Given instruction |
Reproduce the listing from the line containing "Tap callout number" through the end of the listing, with both ends included, and shift every click coordinate in the answers by -27.

Data for processing |
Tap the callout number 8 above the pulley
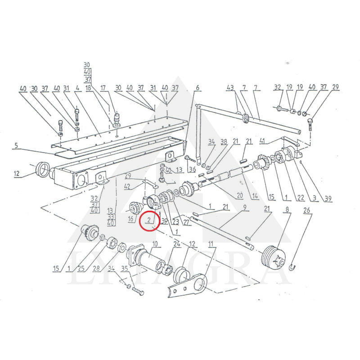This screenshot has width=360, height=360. click(286, 209)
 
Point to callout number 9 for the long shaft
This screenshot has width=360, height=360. click(245, 207)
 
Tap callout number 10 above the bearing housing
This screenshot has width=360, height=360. click(154, 244)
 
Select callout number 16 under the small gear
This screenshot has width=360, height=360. click(130, 219)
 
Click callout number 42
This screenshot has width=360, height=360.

Answer to this exercise |
Tap callout number 10 above the bearing housing
This screenshot has width=360, height=360. click(127, 217)
 
Select callout number 16 under the small gear
This screenshot has width=360, height=360. click(103, 192)
 
Click callout number 42
This screenshot has width=360, height=360.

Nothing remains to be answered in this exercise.